Валленштейн знал, что люди благочестивые относятся к предсказаниям звезд с тревожным недоверием, а вольнодумцы просто над ними смеются. Это совершенно его не интересовало, как зрячего человека не может интересовать мнение слепца о красотах природы. Чтобы дойти до звезд, надо было пережить ту жизнь, которую пережил он. В больших делах его не было ни нравственного, ни разумного смысла. Он видел на своем веку бесконечное количество зла и сам много зла сделал; лишь случайные внешние обстоятельства давали ему возможность осуждать и карать преступников: они были не хуже и не лучше, чем он сам. Того же, что вольнодумцы называли разумом, в его бурном существовании не было и следа: уж он-то знал, что на три четверти слагалось оно из дел и обстоятельств случайных, которых никто не мог ни обдумать, ни предусмотреть, ни осуществить. Люди кабинетные, люди светские, вольнодумцы, монахи просто этого не видели, потому что с ними почти ничего не происходило. Открывалось же это лишь таким людям, как он, или Александр, или Цезарь.
Затем сон смешал его мысли. Ему снилось, что Сатурн входит в седьмой солнечный дом и плывет по небесному полю, открывая, — наконец-то! — дорогу его звезде. И за звездой его шел спутник, на нем же вырисовывался золотой полукруг. И точно это раздражило Сатурна: он ускорил ход, и лицо его стало зверским, и сузилась борода, точно он подстриг ее по драгунской моде, и выпала из рук его, зазвенев, коса, и вместо нее появилась алебарда. Звезда герцога Шридландского остановилась в ужасе. Раздался дикий крик: «Rebellen!», за ним громовой удар. Валленштейн проснулся.
И в ту же секунду, — с непостижимой быстротой, — он понял все. С непостижимой ясностью понял, откуда идет Удар, и кто его выполняет. Понял, что не успеет добежать до стены и схватиться за меч, да если б и успел, то это не спасет. Все сорвалось на пустяке: во дворе не была поставлена стража. Понял, что кости выброшены, что выпал туз, что игра сыграна, что не будет ни похода на Вену, ни короны Карла Великого, ничего не будет.

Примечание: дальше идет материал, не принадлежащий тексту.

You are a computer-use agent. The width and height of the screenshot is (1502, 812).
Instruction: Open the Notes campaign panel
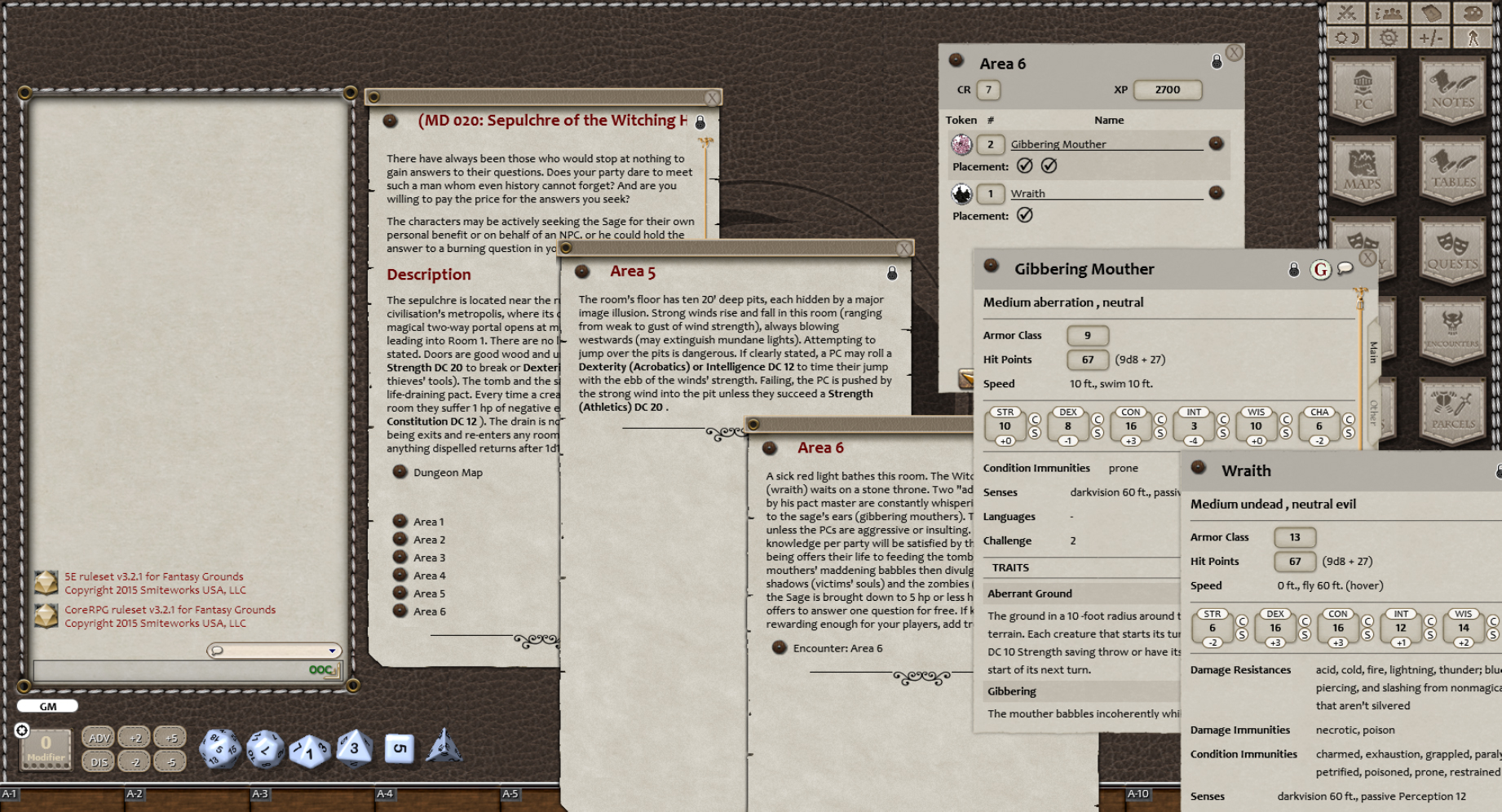tap(1452, 90)

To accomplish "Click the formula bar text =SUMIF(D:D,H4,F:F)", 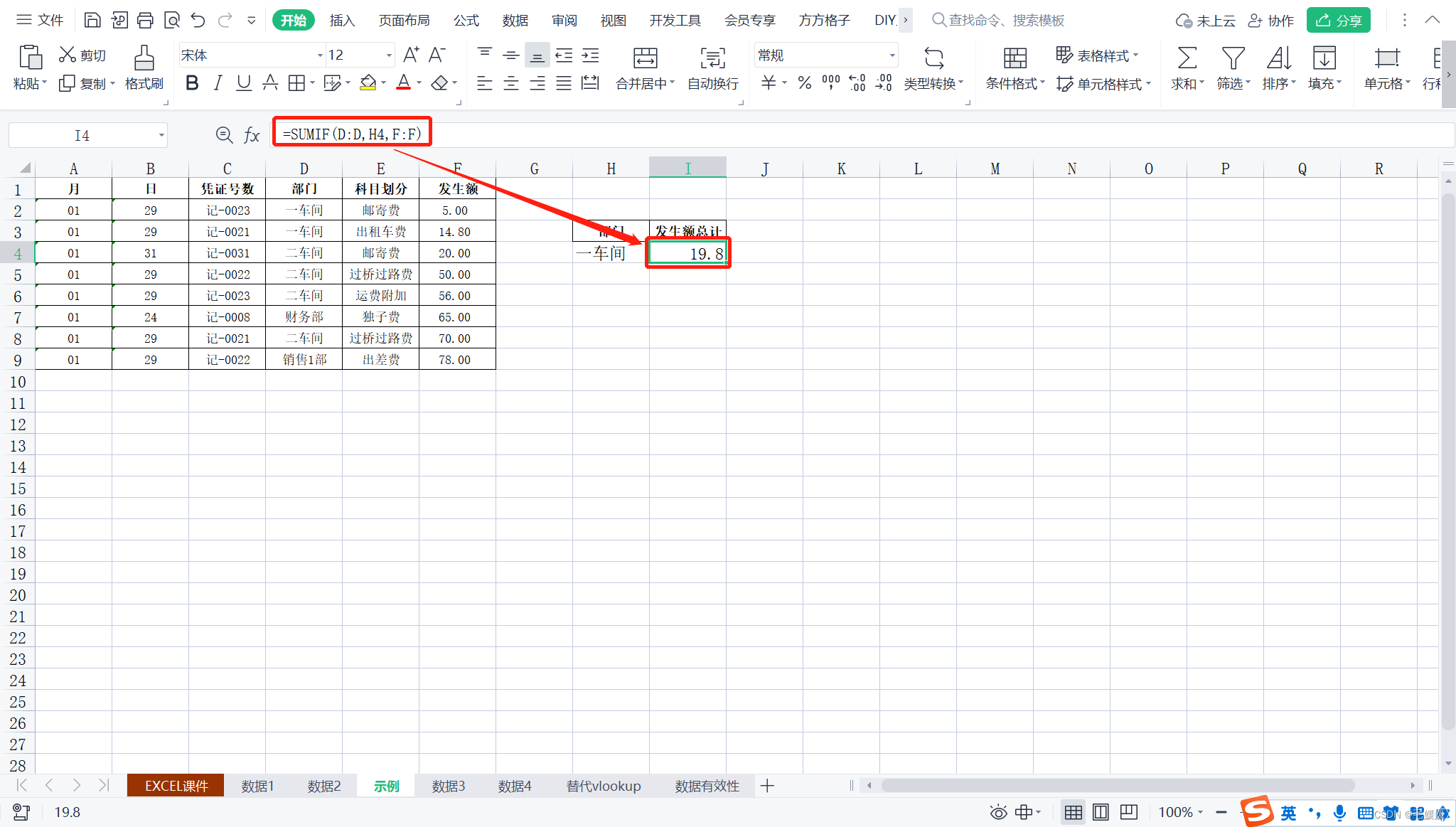I will pos(352,134).
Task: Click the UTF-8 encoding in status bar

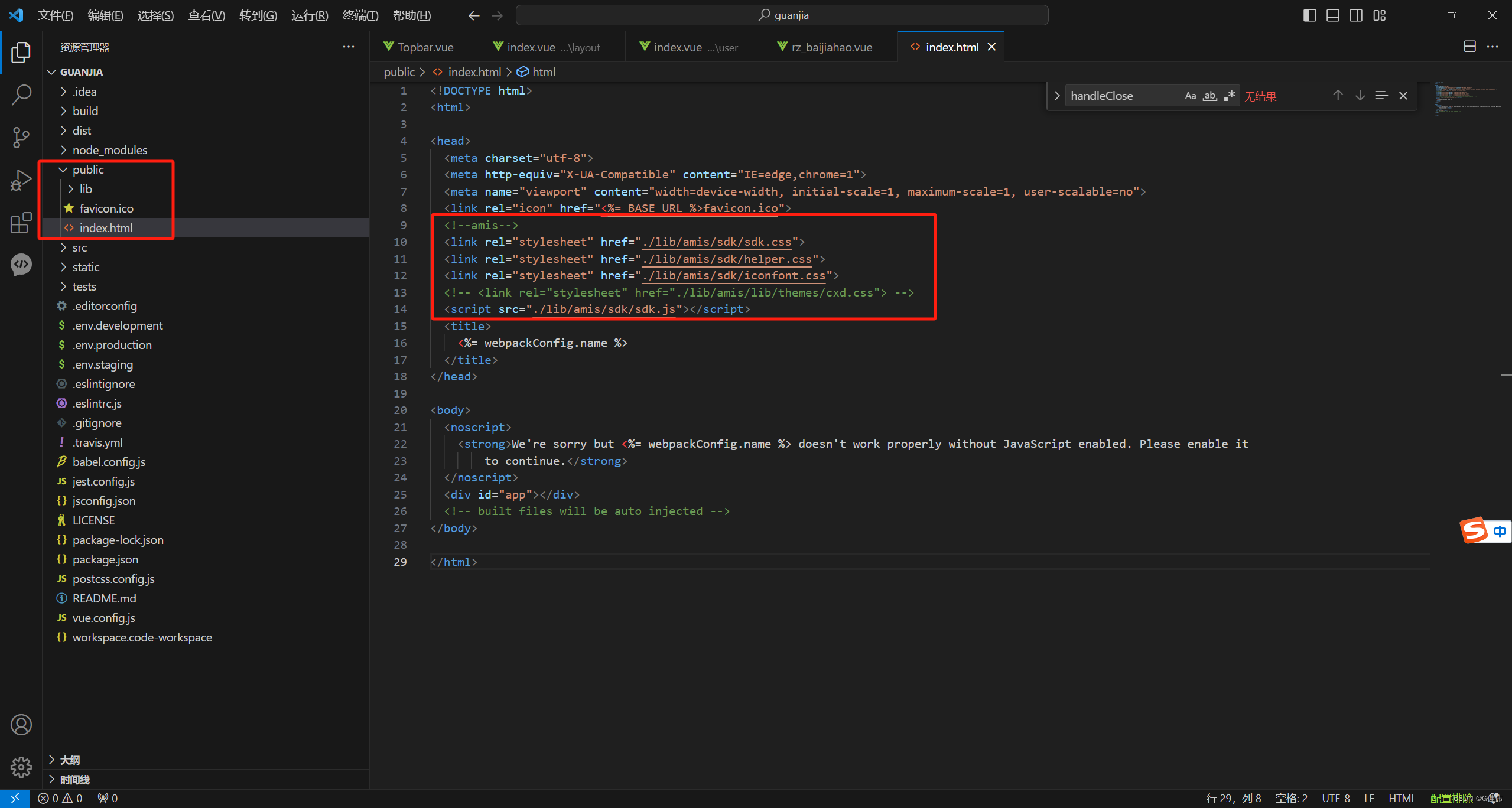Action: [x=1335, y=798]
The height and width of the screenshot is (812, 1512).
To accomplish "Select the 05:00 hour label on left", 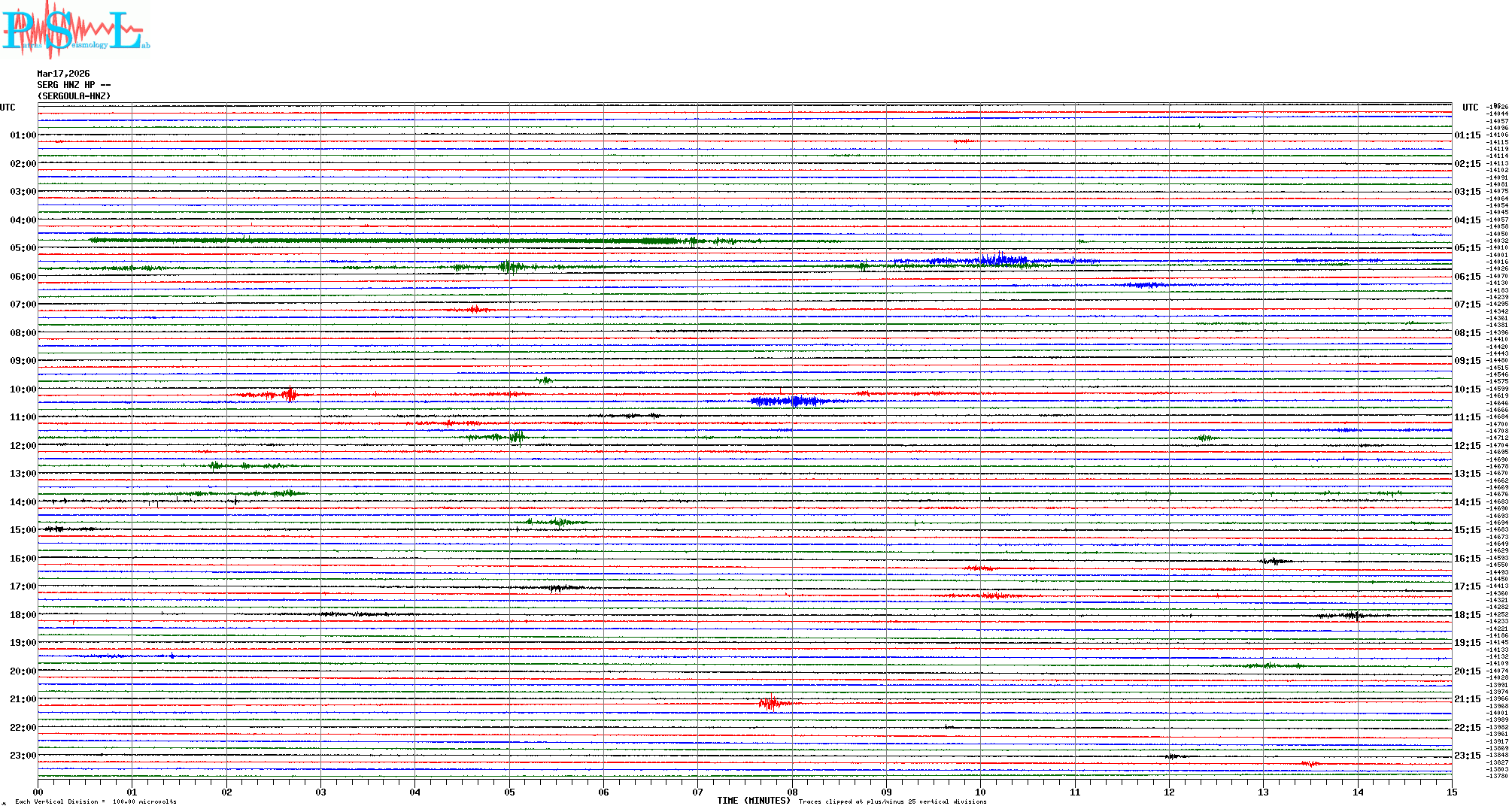I will pos(23,248).
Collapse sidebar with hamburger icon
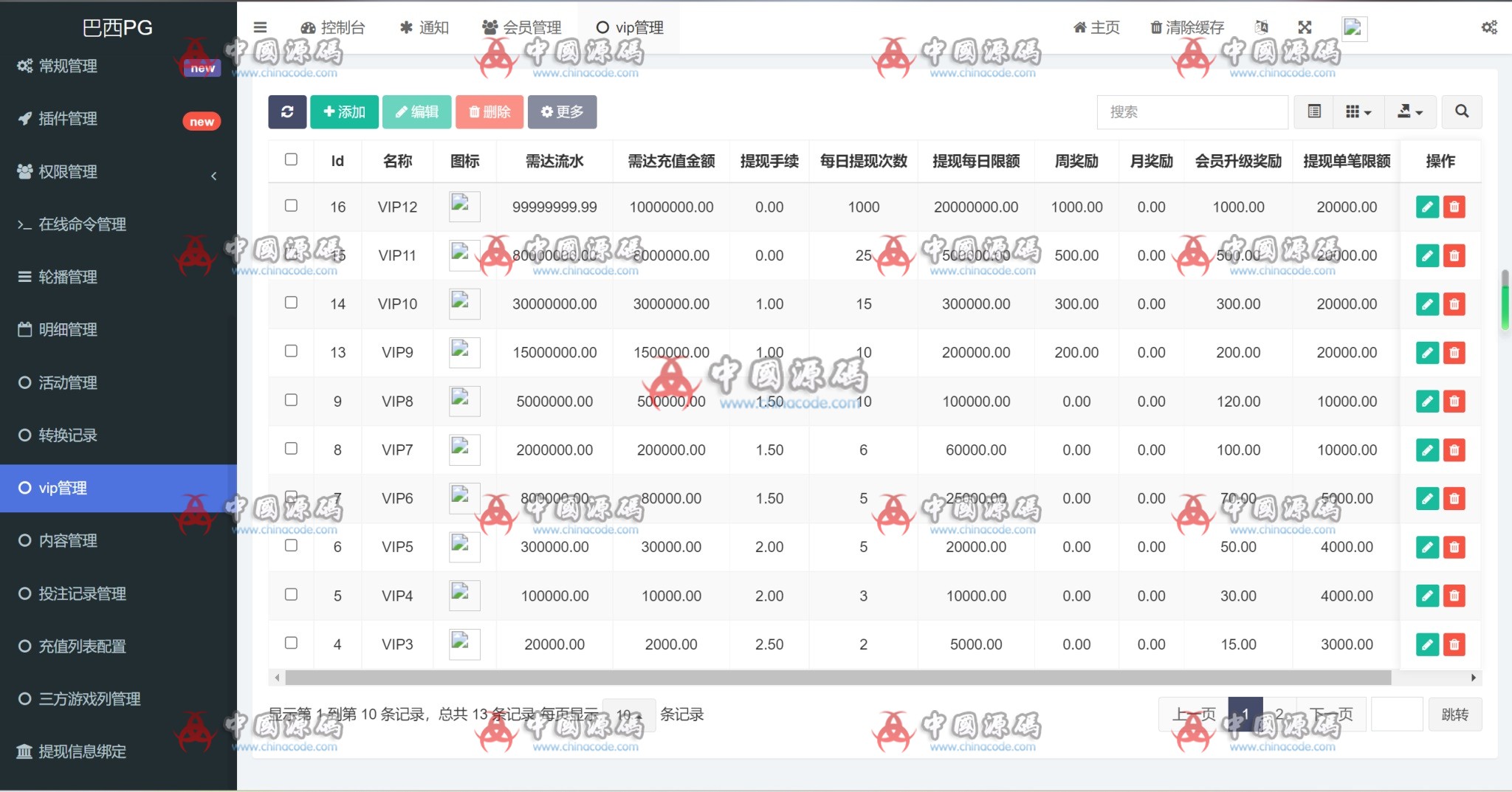The height and width of the screenshot is (792, 1512). 261,27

Оставалось только одно, необходимое: последняя картина для потомства. Герцог Фридландский спокойно поднялся с постели и с усмешкой стал у стола. Дверь сорвалась с петель и упала с грохотом. На пороге показался драгун — тот самый, со зверским лицом, похожий на Сатурна. Он на мгновение замер, что-то прокричал срывающимся голосом и, бросившись вперед, вонзил алебарду в грудь Валленштейна.
XXIV
Через час после отъезда Клервилля явилась Тамара Матвеевна. Вид ее ясно показывал, что, забывая свое горе, она пришла развлекать дочь, и пришла на долгое время. Этот вид сразу раздражил Мусю. «Ни минуты не могу пробыть одна!..» С трудом себя сдерживая, боясь сказать лишнее, Муся поздоровалась с матерью и подтвердила, что Вивиан уехал.
— Так ты не поехала на вокзал?
— Нет, зачем же? Он скоро вернется… Вы не хотите кофе, мама?
— Нет, Мусенька, я пила.
— Как вы спали?
— Ах, как я сплю! Не сомкнула глаз всю ночь, — сказала со вздохом Тамара Матвеевна.